Malgré son handicap de naissance, Audrey Belkhir a toujours fait du sport. Et, par manque d’informations ou de structures adaptées, dans les mêmes clubs que les personnes valides. Non sans difficulté. « J’ai galéré », en rit-elle aujourd’hui. C’est à l’âge de 20 ans qu’elle découvre le torball, un sport de ballon pour les déficients visuels, cousin du goalball. « Ça m’a fait du bien d’être, pour la première fois, la moins handicapée. Car je vois à un dixième, ce qui est peu pour les voyants mais beaucoup pour les non-voyants ». Elle a pratiqué également le cécifoot, la version handisport du football, et l’aviron. Une discipline dans laquelle elle a d’ailleurs brillé en remportant plusieurs titres de championne de rameur indoor.

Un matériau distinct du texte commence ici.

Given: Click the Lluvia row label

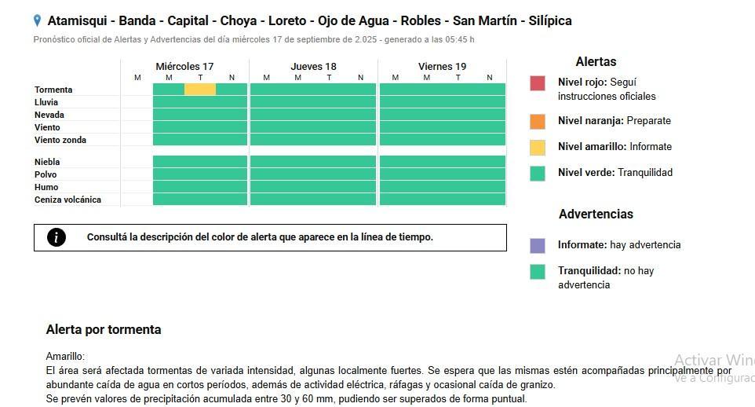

C’est désormais pour le goalball qu’elle se donne corps et âme afin d’accéder à son rêve, les JO. À condition d’être sélectionnée en équipe de France. « Audrey a toutes les qualités requises : une bonne perception de son corps, la rapidité, l’explosivité et l’expérience nécessaire pour performer lors de cette compétition », estime son coach. D’ici là, la Marseillaise d’adoption – elle est née et a passé une grande partie de sa vie en région parisienne – s’astreint à une discipline de fer pour n’avoir « aucun regret ». La décision devrait être connue courant janvier. ♦

 

* Le République est le parrain de la rubrique « solidarité » de Marcelle. Cet article n’est toutefois pas une commande puisque ce rôle ne donne ni droit de regard, ni ingérence dans le choix des sujets et la ligne éditoriale de notre média. Plus d’informations en cliquant ici.

 

Bonus

[pour les abonnés] – Les règles du goalball – Une discipline paralympique féminine depuis 1984 – Les dîners dans le noir –

  • Les règles du goalball – La fédération Handisport les résume sur son site. « Le jeu consiste à lancer un ballon pour inscrire un but. Les joueurs adverses en position d’attente, debout ou à genoux sans qu’une partie supérieure du corps ne touche le sol, attendent le tir de l’attaquant pour pouvoir déclencher leur position de défense, très souvent caractérisée par un plongeon pour faire opposition à la balle. Une fois le ballon maîtrisé, l’équipe défensive devient attaquante et dispose de temps contraint pour relancer le ballon ».
  • Discipline paralympique depuis 1984 pour les femmes – Sport collectif spécialement pensé pour les malvoyants et non-voyants, le goalball a été inventé en 1946 pour les vétérans de la Seconde Guerre mondiale qui avaient perdu la vue. Il a fait son entrée aux Jeux paralympiques 30 ans plus tard, pour les hommes uniquement. Il faudra attendre 1984 pour que les femmes prennent également part au tournoi. Lors des Jeux de Paris 2024, les épreuves de goalball se dérouleront du 29 août au 5 septembre à l’Arena Paris Sud. Plus d’infos en cliquant ici.
  • Des dîners dans le noir pour sensibiliser au handicap – Depuis le mois d’octobre, le restaurant solidaire le République propose le concept « Dans le noir ? ». Lors de ces repas, les clients sont plongés dans l’obscurité totale et donc totalement privés de leur vue. Ce qui est censé décupler aussi bien leur goût que leur odorat. Le but est aussi de sensibiliser aux handicaps visuels. C’est d’ailleurs une des raisons qui a incité Audrey Belkhir à se proposer comme serveuse en extra.